DATASET RECORDS:
****************
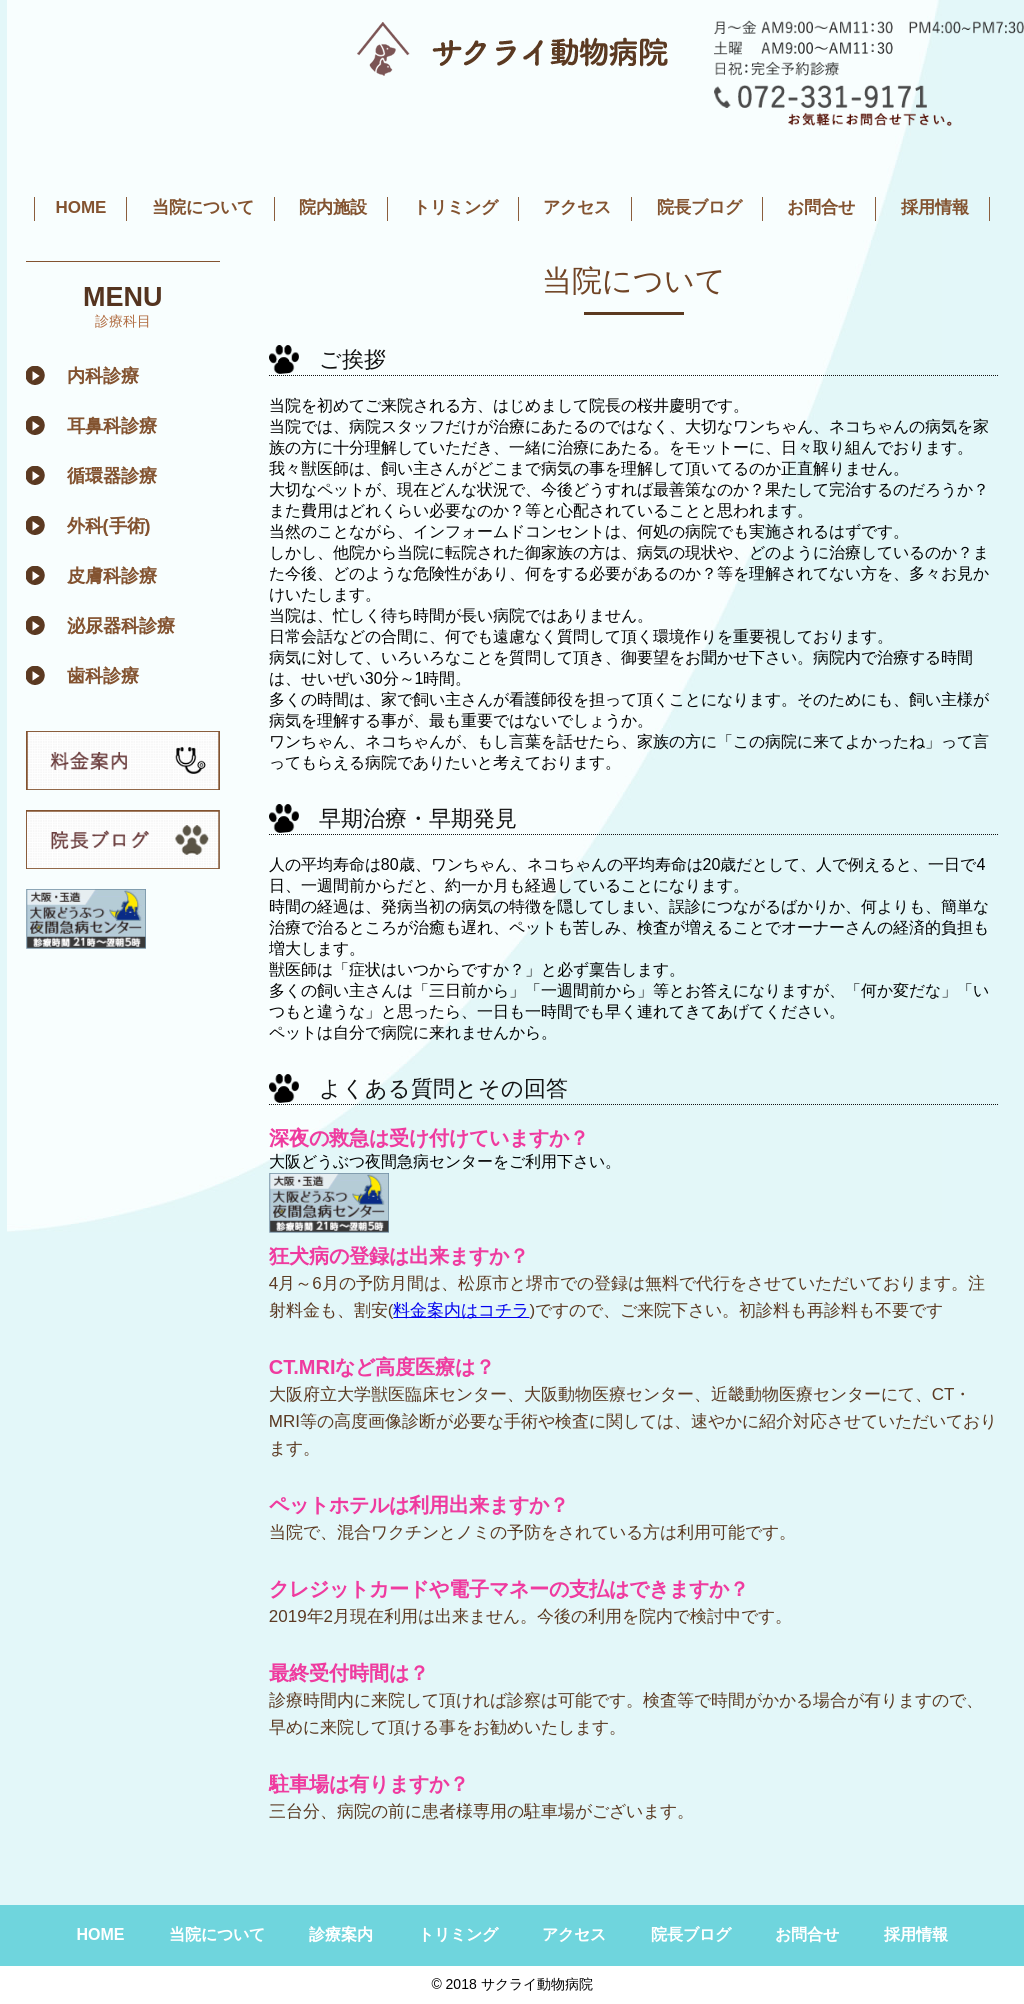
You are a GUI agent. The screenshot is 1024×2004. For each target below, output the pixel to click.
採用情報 (935, 207)
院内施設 (333, 207)
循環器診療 (112, 476)
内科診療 (103, 376)
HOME (80, 207)
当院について (203, 207)
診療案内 (341, 1934)
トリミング (455, 207)
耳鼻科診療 (112, 426)
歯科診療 (103, 676)
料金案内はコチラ (461, 1310)
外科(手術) (109, 526)
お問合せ (821, 207)
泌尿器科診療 (121, 626)
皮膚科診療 (112, 576)
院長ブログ (699, 207)
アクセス (577, 207)
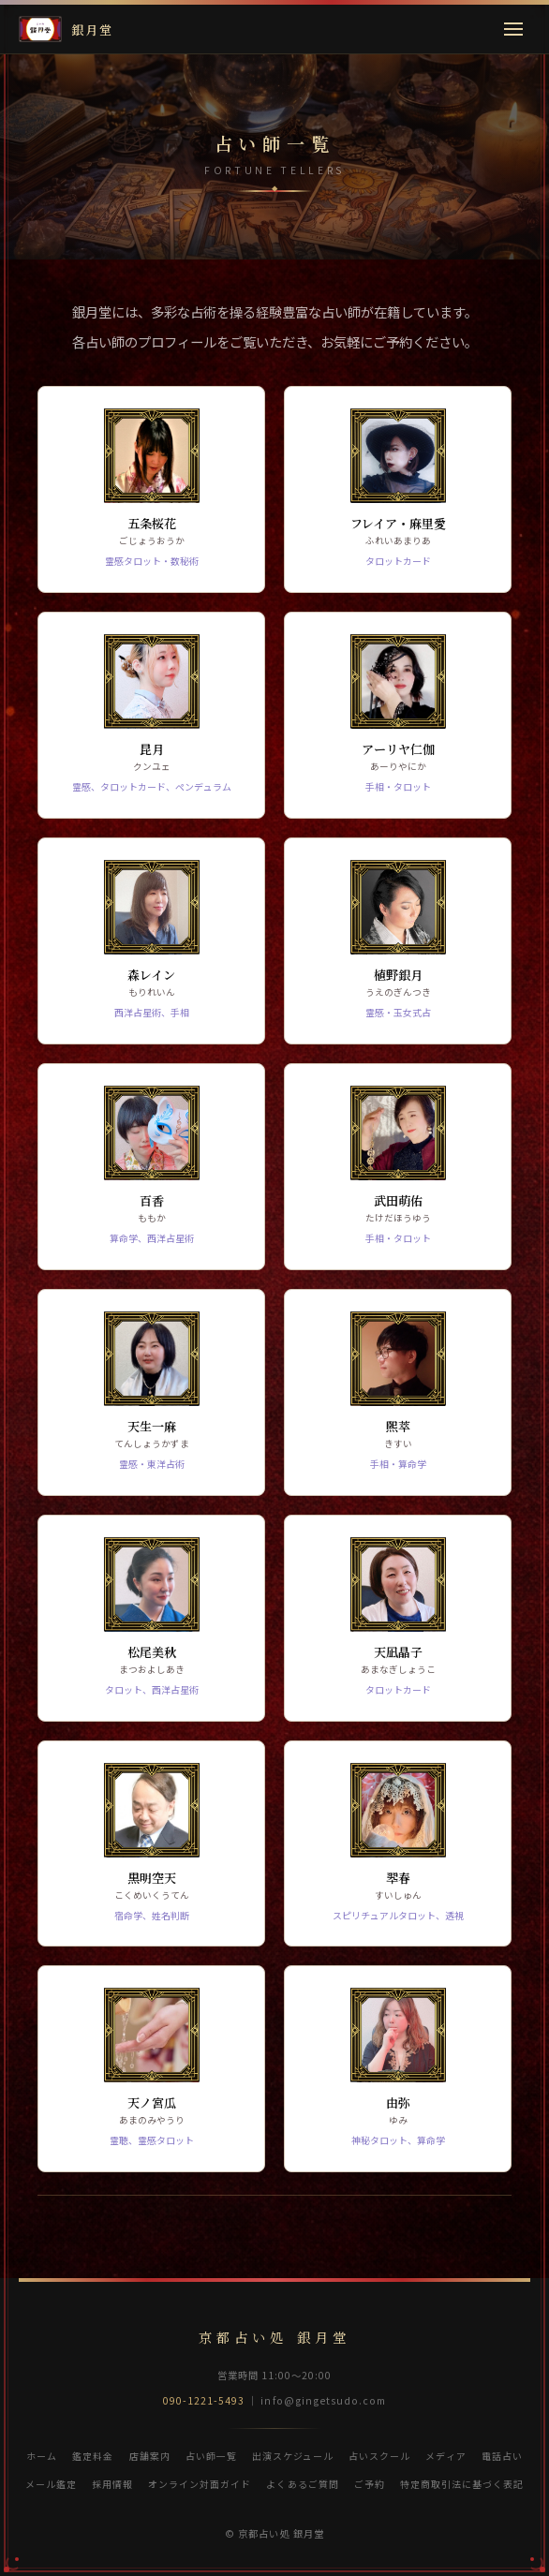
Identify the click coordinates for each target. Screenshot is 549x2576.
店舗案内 (150, 2456)
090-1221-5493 (204, 2400)
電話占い (502, 2456)
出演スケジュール (293, 2456)
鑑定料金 (92, 2456)
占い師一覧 (211, 2456)
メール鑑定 (51, 2484)
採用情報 (112, 2484)
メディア (445, 2456)
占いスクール (379, 2456)
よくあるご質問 (302, 2484)
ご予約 (369, 2484)
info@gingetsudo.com (323, 2400)
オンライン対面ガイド (199, 2484)
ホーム (41, 2456)
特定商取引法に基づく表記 (462, 2484)
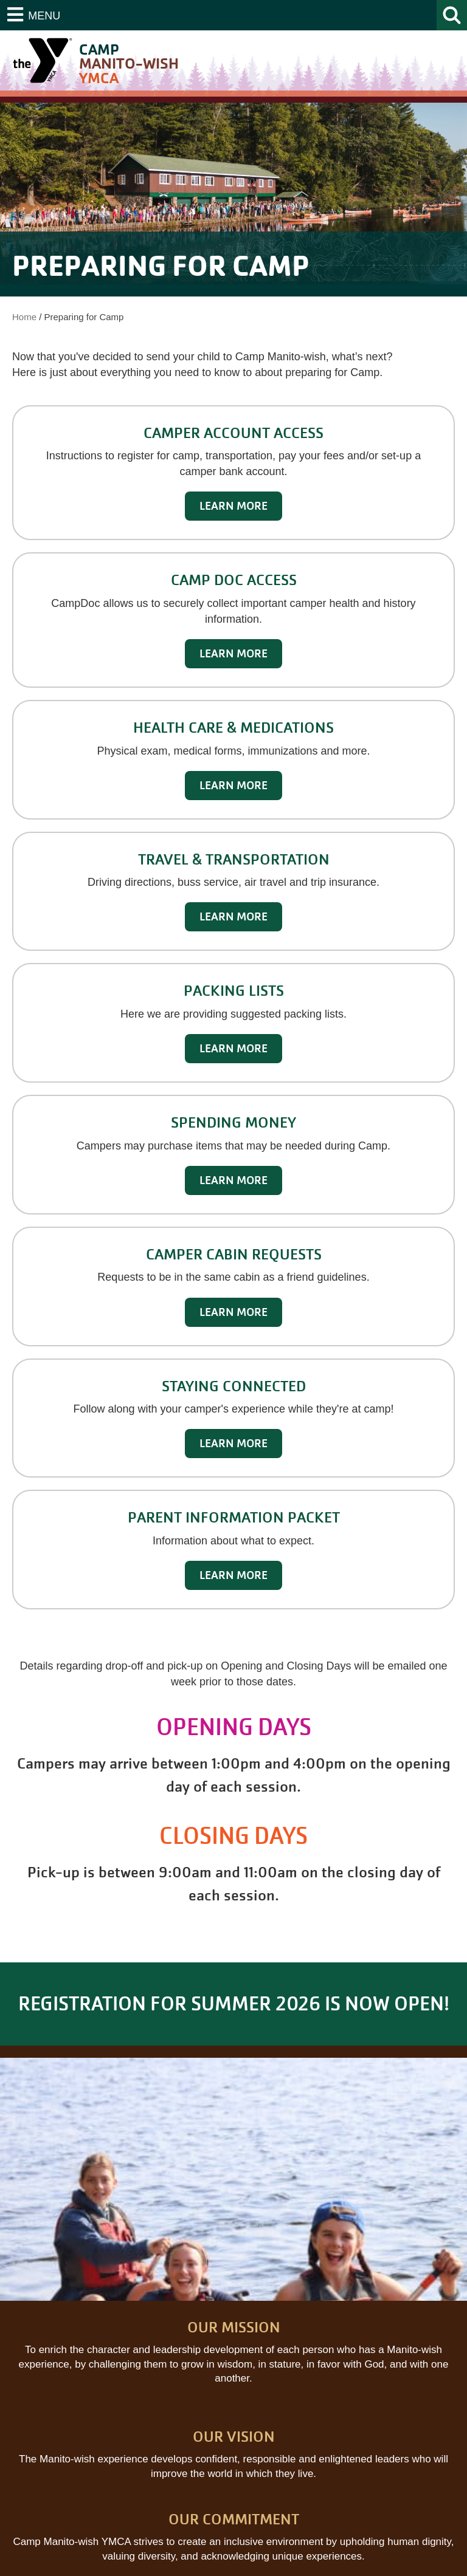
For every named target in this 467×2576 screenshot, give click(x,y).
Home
****************
Extract every line of the records above that holds the string "target", where case counts.

EXPECTED OUTPUT:
You are a GUI agent. The screenshot is 1024×2004. For each target below, output the pixel to click.
Identify the click coordinates for each target. Screenshot is 549x2576.
For every named target in this 467×2576 screenshot, give click(x,y).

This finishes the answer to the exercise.